Directions: Copy out the article on Mike Pence below word for word, from its title through its last sentence.

Excerpted text:
((
Boredom as Camouflage: Mike Pence on Deadline (with Tom LoBianco)
The former VP can act decisively, even heroically—but only when he must.
Mike Pence is a glacier. It takes eons for him to move, but once he does—boom.
“He’s a guy who gets pushed to do things,” says the journalist Tom LoBianco, the author of Piety & Power: Mike Pence and the Taking of the White House and today’s guest on the PREVAIL podcast. “It takes him forever to make decisions.”
The former Vice President is conservative—not just politically, but temperamentally as well. He’s cautious, calculating. He holds his cards so close to the vest that they’re practically in his breast pocket beneath the handkerchief. He presents as dull, but that’s just an act, LoBianco says. Pence uses his boring persona as “camouflage.” Somewhere beneath that stolid exterior is a real person, with real thoughts, dreams, and ambitions. And once in a blue moon, the real Mike Pence reveals himself.
When push comes to shove—and when shove comes to an angry mob of besiegers actively trying to hang him—Pence is more than capable of acting decisively, even heroically. But he won’t do so without hard deadlines.
For example, as LoBianco explains on the show: under Indiana state law, a candidate cannot run for governor and national office at the same time. If Mike Pence was going to be Donald Trump’s running mate on the 2016 Republican ticket, the then-governor of Indiana had to formally withdraw his name from the governor’s race by noon on July 15, 2016.
The night of Tuesday, July 12, 2016—three days before the deadline—Donald Trump spent an unscheduled night in Indianapolis. The next day, he met at the Governor’s Mansion with Mike and Karen Pence. Donald Jr., Eric, and Ivanka flew in to attend, along with Jared Kushner. This was Pence’s first encounter with the Trump spawn.
))
Data block:
((
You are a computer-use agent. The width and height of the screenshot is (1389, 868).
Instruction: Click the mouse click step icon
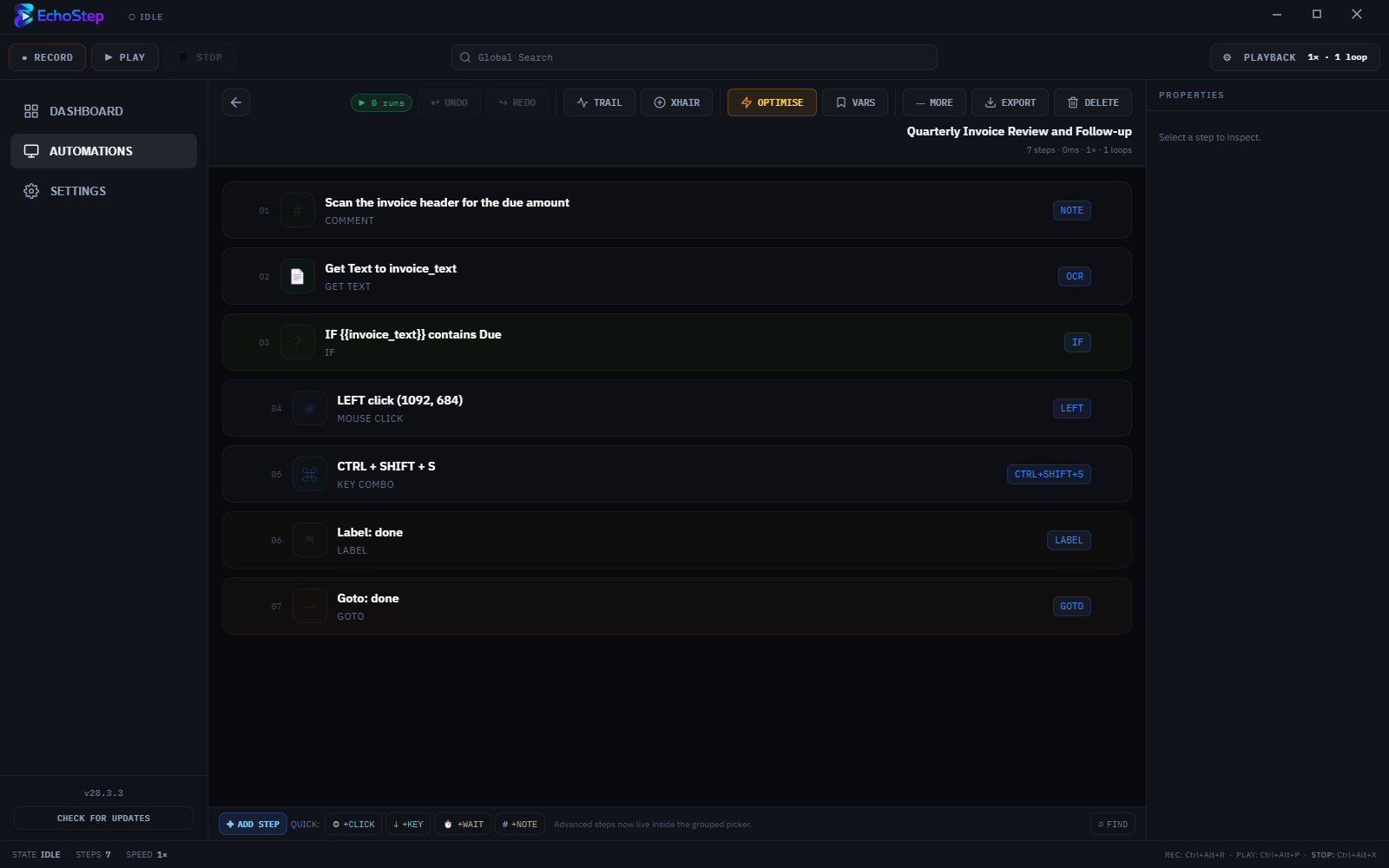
))
Right answer:
Boredom as Camouflage: Mike Pence on Deadline (with Tom LoBianco)
The former VP can act decisively, even heroically—but only when he must.
Mike Pence is a glacier. It takes eons for him to move, but once he does—boom.
“He’s a guy who gets pushed to do things,” says the journalist Tom LoBianco, the author of Piety & Power: Mike Pence and the Taking of the White House and today’s guest on the PREVAIL podcast. “It takes him forever to make decisions.”
The former Vice President is conservative—not just politically, but temperamentally as well. He’s cautious, calculating. He holds his cards so close to the vest that they’re practically in his breast pocket beneath the handkerchief. He presents as dull, but that’s just an act, LoBianco says. Pence uses his boring persona as “camouflage.” Somewhere beneath that stolid exterior is a real person, with real thoughts, dreams, and ambitions. And once in a blue moon, the real Mike Pence reveals himself.
When push comes to shove—and when shove comes to an angry mob of besiegers actively trying to hang him—Pence is more than capable of acting decisively, even heroically. But he won’t do so without hard deadlines.
For example, as LoBianco explains on the show: under Indiana state law, a candidate cannot run for governor and national office at the same time. If Mike Pence was going to be Donald Trump’s running mate on the 2016 Republican ticket, the then-governor of Indiana had to formally withdraw his name from the governor’s race by noon on July 15, 2016.
The night of Tuesday, July 12, 2016—three days before the deadline—Donald Trump spent an unscheduled night in Indianapolis. The next day, he met at the Governor’s Mansion with Mike and Karen Pence. Donald Jr., Eric, and Ivanka flew in to attend, along with Jared Kushner. This was Pence’s first encounter with the Trump spawn.